Produce word for word the lines of the data below running from the one that has "This screenshot has width=1008, height=1204." to the one that has "Given: Switch to the list view", inclusive, and no others.

++++ EXERCISE DATA ++++

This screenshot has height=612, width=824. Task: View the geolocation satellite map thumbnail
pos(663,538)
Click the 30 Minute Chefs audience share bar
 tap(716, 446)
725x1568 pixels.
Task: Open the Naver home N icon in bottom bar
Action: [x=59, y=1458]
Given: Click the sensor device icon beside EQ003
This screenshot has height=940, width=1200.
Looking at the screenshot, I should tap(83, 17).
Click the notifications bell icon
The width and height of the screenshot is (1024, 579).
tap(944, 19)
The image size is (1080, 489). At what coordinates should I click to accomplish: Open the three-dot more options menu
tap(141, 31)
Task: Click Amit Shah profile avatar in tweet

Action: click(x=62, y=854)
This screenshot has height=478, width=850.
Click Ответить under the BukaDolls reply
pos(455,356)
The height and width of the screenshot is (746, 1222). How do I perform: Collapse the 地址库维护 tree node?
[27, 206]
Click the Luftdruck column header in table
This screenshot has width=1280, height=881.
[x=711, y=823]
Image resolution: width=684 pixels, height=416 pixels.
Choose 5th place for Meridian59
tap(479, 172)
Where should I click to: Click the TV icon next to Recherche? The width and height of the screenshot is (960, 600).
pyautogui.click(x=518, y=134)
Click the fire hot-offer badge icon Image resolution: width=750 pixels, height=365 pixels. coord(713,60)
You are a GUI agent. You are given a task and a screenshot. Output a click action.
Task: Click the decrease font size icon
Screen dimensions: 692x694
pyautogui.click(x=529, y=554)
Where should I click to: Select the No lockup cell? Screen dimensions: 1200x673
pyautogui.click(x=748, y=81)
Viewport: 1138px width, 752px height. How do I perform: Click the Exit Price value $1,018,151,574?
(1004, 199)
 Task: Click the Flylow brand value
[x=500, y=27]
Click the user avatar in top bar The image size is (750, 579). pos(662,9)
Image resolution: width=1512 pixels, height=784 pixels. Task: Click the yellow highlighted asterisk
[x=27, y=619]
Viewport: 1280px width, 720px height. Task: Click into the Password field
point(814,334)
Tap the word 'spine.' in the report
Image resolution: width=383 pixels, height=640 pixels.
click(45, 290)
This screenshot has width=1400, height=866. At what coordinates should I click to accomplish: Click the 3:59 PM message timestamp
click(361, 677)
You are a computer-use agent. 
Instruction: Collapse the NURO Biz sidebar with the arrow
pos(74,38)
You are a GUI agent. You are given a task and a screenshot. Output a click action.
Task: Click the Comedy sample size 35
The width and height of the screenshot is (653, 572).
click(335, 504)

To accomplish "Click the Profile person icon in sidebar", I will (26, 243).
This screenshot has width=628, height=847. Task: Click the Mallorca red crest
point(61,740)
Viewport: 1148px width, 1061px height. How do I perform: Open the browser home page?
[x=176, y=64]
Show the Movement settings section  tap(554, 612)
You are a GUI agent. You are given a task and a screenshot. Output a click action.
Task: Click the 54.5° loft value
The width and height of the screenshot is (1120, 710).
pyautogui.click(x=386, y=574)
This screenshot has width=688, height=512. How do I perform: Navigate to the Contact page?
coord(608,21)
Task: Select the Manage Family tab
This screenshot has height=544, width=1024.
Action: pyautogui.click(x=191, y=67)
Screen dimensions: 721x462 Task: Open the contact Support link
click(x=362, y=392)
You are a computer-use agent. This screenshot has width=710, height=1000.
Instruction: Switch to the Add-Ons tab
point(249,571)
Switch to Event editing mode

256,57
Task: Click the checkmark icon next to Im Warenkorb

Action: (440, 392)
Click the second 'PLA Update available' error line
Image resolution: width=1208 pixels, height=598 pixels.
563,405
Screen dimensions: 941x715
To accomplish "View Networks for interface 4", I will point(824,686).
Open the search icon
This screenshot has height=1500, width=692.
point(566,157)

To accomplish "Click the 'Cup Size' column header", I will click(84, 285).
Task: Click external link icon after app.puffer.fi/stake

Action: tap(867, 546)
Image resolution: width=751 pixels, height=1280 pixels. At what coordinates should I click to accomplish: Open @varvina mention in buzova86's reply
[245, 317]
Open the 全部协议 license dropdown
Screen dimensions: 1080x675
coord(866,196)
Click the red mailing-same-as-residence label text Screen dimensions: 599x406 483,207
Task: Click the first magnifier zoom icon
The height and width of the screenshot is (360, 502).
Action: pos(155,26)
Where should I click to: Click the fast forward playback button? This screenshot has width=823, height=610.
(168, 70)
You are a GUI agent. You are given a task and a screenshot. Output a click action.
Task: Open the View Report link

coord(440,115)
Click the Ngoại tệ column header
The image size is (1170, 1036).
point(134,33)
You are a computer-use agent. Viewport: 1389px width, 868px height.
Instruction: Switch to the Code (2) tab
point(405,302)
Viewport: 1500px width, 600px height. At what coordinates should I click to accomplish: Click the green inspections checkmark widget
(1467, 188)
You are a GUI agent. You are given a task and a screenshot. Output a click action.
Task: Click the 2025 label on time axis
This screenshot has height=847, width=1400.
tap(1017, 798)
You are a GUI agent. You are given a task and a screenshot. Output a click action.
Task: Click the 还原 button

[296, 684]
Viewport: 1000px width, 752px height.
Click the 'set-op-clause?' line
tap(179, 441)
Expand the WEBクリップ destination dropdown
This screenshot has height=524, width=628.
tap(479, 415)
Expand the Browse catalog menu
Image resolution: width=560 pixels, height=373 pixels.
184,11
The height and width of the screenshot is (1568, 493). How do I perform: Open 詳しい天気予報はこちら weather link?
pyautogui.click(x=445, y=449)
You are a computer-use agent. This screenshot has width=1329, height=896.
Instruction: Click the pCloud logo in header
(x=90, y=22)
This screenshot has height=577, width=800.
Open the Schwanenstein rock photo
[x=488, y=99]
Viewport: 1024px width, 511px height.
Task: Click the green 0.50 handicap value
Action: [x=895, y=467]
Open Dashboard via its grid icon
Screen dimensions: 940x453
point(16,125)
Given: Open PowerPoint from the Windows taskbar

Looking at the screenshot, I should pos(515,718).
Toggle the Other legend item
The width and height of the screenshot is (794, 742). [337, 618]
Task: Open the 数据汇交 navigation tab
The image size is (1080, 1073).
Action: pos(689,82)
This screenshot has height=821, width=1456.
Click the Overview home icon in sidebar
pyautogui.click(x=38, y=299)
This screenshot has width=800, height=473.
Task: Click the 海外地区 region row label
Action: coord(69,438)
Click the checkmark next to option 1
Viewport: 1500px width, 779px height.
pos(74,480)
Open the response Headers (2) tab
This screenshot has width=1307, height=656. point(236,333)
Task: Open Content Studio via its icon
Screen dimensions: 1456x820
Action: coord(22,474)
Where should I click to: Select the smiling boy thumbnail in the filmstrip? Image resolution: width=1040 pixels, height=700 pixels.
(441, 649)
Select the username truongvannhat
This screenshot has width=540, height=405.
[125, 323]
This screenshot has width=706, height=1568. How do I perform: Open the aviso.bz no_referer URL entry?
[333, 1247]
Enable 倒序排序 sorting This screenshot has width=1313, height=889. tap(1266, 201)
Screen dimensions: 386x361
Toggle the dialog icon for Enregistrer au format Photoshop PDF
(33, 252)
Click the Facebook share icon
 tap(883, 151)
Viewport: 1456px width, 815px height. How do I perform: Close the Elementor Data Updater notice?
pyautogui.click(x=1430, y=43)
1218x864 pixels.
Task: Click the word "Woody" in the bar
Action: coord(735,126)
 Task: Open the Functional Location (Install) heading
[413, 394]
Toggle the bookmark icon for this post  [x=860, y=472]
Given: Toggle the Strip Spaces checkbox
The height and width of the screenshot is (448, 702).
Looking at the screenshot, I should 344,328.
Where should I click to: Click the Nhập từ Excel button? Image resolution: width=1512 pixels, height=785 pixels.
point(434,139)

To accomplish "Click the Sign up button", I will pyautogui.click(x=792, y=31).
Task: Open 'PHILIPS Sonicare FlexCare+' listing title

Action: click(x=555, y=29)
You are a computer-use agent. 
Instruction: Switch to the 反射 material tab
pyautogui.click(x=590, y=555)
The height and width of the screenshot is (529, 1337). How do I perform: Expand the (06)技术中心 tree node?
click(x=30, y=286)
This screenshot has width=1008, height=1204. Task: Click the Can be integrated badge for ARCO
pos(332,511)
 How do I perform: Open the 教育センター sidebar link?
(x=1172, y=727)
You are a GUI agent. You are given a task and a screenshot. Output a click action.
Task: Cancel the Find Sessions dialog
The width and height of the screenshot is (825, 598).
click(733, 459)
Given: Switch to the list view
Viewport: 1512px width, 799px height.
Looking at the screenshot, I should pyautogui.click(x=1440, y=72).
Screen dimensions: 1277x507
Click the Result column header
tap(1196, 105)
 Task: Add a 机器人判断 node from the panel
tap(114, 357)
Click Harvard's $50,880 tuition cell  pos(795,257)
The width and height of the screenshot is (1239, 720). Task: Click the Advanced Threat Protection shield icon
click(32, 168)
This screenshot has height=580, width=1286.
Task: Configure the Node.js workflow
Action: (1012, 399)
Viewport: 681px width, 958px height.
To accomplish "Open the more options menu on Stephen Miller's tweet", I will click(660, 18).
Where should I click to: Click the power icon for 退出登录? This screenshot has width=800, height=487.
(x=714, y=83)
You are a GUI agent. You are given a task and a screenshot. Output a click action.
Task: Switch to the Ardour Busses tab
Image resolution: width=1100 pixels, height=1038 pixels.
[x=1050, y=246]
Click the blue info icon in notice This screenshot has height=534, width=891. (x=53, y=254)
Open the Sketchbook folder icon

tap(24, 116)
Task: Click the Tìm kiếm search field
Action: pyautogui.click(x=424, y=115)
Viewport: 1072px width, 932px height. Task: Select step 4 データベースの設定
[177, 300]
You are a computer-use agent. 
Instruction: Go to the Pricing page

++++

EXERCISE RESULT
This screenshot has width=1008, height=1204. Task: Click the Can be integrated badge for ARCO
pos(332,511)
 How do I perform: Open the 教育センター sidebar link?
(x=1172, y=727)
You are a GUI agent. You are given a task and a screenshot. Output a click action.
Task: Cancel the Find Sessions dialog
The width and height of the screenshot is (825, 598).
click(733, 459)
Given: Switch to the list view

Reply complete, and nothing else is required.